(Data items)
*** Begin section ***

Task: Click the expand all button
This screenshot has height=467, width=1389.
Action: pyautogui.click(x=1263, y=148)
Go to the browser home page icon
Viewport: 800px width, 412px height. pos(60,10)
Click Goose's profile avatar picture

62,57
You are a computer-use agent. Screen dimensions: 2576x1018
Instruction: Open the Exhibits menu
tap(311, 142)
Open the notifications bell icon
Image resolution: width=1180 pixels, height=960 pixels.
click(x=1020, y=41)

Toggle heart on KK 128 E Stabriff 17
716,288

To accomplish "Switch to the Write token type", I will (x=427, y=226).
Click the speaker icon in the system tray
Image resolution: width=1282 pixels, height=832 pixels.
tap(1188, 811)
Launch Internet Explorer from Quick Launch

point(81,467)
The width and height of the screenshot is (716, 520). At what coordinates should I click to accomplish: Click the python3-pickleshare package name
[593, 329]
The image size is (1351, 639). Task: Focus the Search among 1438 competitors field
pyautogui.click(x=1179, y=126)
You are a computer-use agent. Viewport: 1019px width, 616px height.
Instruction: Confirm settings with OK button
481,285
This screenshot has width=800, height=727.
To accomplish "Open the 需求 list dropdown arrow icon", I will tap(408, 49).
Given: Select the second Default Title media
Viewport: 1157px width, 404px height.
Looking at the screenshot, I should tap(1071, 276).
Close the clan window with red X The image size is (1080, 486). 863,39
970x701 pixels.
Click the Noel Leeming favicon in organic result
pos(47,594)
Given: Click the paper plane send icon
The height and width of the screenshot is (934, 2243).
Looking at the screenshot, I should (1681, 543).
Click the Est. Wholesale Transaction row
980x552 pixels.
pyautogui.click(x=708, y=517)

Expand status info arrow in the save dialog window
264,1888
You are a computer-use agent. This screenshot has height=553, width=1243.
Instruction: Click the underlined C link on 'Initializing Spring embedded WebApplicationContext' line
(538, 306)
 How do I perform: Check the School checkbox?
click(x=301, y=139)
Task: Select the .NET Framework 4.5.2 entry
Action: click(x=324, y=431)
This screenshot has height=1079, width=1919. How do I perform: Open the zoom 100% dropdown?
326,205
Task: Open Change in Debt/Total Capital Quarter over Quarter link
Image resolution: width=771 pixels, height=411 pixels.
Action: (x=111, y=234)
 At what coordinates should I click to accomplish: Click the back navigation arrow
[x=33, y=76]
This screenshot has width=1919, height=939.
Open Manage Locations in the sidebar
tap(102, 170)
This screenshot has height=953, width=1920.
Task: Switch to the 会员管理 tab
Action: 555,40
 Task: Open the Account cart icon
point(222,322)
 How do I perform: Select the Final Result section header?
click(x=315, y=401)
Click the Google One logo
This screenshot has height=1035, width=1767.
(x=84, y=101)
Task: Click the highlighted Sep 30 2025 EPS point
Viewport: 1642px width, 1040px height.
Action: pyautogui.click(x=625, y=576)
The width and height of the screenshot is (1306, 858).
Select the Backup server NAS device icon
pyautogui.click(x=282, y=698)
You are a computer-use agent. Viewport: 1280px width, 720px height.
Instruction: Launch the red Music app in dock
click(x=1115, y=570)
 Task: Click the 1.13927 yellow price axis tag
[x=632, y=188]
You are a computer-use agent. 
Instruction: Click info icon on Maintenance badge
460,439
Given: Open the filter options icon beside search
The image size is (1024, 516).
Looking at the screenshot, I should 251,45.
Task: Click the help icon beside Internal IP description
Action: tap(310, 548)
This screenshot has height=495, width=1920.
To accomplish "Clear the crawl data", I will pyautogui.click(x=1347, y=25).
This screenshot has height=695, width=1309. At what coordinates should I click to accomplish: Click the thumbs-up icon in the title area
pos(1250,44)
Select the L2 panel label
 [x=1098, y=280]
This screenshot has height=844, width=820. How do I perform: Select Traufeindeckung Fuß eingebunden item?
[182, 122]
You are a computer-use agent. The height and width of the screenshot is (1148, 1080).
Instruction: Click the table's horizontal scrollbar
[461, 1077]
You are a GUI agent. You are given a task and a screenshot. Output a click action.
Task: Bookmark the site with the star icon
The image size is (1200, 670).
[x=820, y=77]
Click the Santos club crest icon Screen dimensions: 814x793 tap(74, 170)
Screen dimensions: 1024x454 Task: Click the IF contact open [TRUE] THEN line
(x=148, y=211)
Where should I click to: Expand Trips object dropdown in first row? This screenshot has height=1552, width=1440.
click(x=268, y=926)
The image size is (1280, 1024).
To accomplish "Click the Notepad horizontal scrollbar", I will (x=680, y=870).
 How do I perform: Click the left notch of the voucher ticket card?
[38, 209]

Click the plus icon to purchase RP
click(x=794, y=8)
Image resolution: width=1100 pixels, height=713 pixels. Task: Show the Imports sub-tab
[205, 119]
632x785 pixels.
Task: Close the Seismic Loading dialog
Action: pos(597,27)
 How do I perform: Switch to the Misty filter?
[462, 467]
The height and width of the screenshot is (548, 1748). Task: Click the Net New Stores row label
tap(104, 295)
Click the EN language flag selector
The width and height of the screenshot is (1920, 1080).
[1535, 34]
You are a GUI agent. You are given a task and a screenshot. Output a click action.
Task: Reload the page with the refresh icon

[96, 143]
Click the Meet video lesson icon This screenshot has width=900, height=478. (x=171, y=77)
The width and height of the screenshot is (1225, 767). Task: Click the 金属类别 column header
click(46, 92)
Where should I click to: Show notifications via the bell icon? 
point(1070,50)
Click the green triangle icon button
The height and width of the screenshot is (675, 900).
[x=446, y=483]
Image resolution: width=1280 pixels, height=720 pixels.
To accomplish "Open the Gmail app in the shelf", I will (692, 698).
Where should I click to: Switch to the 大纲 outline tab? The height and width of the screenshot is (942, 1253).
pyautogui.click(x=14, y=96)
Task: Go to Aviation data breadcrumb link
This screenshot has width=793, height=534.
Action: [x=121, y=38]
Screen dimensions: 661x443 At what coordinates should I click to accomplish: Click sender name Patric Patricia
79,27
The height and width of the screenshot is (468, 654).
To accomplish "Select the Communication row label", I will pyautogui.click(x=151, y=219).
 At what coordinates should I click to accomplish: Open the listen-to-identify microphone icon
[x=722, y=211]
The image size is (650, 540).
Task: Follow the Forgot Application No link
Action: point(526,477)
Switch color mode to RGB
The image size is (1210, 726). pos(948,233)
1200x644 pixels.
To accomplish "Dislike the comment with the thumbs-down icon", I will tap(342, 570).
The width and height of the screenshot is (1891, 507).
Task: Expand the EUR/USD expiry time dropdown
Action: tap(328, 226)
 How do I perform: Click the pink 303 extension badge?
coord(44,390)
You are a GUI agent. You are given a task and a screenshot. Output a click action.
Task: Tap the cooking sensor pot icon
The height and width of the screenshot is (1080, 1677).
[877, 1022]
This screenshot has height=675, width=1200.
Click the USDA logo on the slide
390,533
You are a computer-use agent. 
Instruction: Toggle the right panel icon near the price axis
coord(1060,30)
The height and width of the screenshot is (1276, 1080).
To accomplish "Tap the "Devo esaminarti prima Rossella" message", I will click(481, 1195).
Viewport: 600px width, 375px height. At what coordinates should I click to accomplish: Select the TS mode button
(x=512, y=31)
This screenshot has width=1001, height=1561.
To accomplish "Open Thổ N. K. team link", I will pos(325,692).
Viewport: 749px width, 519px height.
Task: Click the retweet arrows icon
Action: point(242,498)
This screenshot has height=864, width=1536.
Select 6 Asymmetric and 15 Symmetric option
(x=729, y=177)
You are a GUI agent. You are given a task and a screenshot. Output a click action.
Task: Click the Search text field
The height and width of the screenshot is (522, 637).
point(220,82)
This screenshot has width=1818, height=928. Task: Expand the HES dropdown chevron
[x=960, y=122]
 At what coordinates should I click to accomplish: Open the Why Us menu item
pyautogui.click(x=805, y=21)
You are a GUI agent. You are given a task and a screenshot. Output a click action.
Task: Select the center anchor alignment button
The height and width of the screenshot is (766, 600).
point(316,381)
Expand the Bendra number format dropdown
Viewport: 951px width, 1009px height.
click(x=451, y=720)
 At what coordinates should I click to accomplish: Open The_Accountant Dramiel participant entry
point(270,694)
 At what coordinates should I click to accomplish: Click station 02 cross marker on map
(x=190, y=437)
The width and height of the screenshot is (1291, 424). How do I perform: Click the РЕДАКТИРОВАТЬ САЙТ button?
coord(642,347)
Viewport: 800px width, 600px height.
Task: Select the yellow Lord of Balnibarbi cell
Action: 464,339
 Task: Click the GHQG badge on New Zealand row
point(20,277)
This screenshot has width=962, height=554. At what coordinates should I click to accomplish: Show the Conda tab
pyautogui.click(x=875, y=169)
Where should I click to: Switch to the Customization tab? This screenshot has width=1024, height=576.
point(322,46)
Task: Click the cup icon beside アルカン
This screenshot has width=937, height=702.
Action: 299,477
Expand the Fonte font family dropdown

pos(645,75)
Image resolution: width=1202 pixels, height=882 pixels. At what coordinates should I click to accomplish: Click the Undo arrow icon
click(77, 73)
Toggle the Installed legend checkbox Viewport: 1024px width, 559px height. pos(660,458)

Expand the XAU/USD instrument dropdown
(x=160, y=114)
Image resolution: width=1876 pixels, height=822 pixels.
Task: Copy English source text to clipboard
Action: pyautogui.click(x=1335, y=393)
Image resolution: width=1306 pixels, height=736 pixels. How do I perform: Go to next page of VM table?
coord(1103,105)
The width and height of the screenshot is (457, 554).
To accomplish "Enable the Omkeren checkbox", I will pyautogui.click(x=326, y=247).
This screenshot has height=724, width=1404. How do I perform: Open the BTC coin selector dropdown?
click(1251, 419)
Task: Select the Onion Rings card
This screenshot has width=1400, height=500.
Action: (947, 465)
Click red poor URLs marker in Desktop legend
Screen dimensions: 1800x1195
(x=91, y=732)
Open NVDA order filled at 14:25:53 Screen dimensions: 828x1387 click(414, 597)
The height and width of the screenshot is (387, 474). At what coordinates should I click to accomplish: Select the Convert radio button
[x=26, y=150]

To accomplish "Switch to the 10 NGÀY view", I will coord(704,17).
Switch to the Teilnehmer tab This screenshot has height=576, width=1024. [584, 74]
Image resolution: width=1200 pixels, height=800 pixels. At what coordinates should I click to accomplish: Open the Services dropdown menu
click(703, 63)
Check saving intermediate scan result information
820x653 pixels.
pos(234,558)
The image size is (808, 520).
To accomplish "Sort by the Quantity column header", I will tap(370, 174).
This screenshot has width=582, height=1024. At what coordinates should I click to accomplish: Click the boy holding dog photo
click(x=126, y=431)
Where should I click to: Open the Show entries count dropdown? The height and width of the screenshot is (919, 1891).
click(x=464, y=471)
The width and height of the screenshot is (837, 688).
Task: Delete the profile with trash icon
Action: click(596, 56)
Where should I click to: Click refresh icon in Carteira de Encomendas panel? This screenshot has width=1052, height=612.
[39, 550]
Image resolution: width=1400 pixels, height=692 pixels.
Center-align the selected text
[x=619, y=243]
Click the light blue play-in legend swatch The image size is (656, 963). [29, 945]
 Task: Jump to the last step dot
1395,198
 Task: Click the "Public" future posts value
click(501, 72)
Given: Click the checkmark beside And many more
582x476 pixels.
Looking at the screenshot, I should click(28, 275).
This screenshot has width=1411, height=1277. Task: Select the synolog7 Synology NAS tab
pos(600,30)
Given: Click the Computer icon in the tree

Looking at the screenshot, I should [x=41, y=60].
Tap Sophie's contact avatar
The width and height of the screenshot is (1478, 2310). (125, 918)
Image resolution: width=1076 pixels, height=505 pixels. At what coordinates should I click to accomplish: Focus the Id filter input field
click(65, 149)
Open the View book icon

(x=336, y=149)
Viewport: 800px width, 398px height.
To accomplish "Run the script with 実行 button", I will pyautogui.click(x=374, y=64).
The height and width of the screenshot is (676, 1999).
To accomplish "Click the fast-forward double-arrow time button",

*** End section ***

## [WHAT YOU HAVE TO DO]
Would you copy out exactly the lines above that start at the one containing "Image resolution: width=1280" and end at the one containing "This screenshot has height=675, width=1200.", inclusive?

## [RESPONSE AREA]
Image resolution: width=1280 pixels, height=720 pixels.
To accomplish "Open the Gmail app in the shelf", I will (692, 698).
Where should I click to: Switch to the 大纲 outline tab? The height and width of the screenshot is (942, 1253).
pyautogui.click(x=14, y=96)
Task: Go to Aviation data breadcrumb link
This screenshot has width=793, height=534.
Action: [x=121, y=38]
Screen dimensions: 661x443 At what coordinates should I click to accomplish: Click sender name Patric Patricia
79,27
The height and width of the screenshot is (468, 654).
To accomplish "Select the Communication row label", I will pyautogui.click(x=151, y=219).
 At what coordinates should I click to accomplish: Open the listen-to-identify microphone icon
[x=722, y=211]
The image size is (650, 540).
Task: Follow the Forgot Application No link
Action: point(526,477)
Switch color mode to RGB
The image size is (1210, 726). pos(948,233)
1200x644 pixels.
To accomplish "Dislike the comment with the thumbs-down icon", I will tap(342, 570).
The width and height of the screenshot is (1891, 507).
Task: Expand the EUR/USD expiry time dropdown
Action: tap(328, 226)
 How do I perform: Click the pink 303 extension badge?
coord(44,390)
You are a GUI agent. You are given a task and a screenshot. Output a click action.
Task: Tap the cooking sensor pot icon
The height and width of the screenshot is (1080, 1677).
[877, 1022]
This screenshot has height=675, width=1200.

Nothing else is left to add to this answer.